26 octobre 2009
[ La route en face ]

"Masques de femmes"
Peinture: Constip'
Ses yeux sont allumés, plongés dans les miens, elle ne les baisse pas alors moi non plus. Plus je la fixe, plus j'ai un genre de fébrilité dans le corps.
Je tremble. Je suis à deux doigts de rougir. Mes pensées vont à toute allure. Je me sens habitée. Fragile au moindre de ses faits et gestes. Suspendue à la moindre mimique. Et ce chaud dans le ventre qui rassure ... "Ce n'est pas une angoisse Constip', c'est une émotion, un sentiment, quelque chose de vivant". Je dois accepter le vivant dans mon ventre. Que ça bouge. Assumer d'être atteinte, profondément. Ne pas fuir par l'humour ou le dettachement. Me laisser aller. Renverser mon visage en arrière et fermer les yeux. Accepter d'être aimée de cette façon la. Savoir lacher prise et m'en remettre à elle avec confiance. S'en remettre à un tiers, quel flip... Je me rends bien compte que ça fait des années que je fuis cet état fragile.

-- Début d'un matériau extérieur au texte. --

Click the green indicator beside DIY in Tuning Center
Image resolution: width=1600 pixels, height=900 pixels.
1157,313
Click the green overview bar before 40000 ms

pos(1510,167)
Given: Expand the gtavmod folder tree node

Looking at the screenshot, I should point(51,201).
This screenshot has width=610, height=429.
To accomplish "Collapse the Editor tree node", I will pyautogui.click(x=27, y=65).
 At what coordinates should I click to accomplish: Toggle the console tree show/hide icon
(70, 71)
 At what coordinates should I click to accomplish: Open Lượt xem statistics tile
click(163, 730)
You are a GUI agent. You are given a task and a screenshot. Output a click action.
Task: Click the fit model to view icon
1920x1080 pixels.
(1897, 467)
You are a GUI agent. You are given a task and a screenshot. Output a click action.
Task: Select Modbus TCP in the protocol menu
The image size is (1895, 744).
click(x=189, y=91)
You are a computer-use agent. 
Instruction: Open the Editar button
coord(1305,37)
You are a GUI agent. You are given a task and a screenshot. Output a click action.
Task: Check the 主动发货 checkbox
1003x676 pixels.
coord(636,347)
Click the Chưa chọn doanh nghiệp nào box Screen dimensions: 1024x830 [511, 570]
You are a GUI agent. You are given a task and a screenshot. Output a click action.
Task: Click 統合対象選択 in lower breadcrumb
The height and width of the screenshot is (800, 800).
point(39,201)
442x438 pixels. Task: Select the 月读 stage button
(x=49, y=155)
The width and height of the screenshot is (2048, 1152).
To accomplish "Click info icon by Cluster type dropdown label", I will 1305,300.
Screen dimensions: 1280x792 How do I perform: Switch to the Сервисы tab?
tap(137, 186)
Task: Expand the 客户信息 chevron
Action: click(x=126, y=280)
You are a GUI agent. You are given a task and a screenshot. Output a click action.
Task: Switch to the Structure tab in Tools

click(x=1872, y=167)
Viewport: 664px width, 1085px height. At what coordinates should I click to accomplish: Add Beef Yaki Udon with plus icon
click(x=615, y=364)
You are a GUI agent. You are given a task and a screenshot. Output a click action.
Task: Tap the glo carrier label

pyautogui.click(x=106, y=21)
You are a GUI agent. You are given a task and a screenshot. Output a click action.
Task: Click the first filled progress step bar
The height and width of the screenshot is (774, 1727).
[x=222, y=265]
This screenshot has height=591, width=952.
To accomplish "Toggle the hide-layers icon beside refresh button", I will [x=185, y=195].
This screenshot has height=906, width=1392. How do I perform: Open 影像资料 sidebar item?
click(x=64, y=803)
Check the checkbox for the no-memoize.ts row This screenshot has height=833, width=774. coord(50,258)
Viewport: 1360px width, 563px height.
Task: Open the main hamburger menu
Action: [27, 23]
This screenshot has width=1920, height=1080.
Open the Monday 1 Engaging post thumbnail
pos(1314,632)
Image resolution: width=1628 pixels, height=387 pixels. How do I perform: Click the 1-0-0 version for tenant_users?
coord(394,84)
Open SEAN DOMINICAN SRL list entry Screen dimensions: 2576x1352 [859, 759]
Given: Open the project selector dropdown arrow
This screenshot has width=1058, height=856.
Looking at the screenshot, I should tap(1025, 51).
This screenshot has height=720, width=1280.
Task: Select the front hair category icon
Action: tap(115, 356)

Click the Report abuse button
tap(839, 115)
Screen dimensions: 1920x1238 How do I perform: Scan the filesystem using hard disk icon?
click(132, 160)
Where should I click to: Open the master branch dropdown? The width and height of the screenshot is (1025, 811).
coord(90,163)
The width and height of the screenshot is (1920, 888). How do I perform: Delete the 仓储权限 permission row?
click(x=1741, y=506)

Que je suis raide. Absente. Et que je méprise l'Amour parce qu'il ne m'a jamais rien apporté ... Ou pas ce que je voulais sur le moment. Je ne peux qu'être humble devant ses gestes qui m'entourent. Qui font de moi une femme de nouveau. Une femme ... moi? C'est ma découverte du moment. Je la remercie de m'aimer encore malgré mon cynisme et mon amertume. De vouloir me grandir. De vouloir mon bien. De venir fouiner sous le vernis et le panache que je peux me donner. Je ne la quitte pas de la nuit. Je l'écoute dormir, calée dans son dos, et je sais, je sens que je suis à ma place. J'inspire profondément. Me sonde. Oui, je suis bien et je vais aller de mieux en mieux parce que mon envie de vivre est un moteur incroyable.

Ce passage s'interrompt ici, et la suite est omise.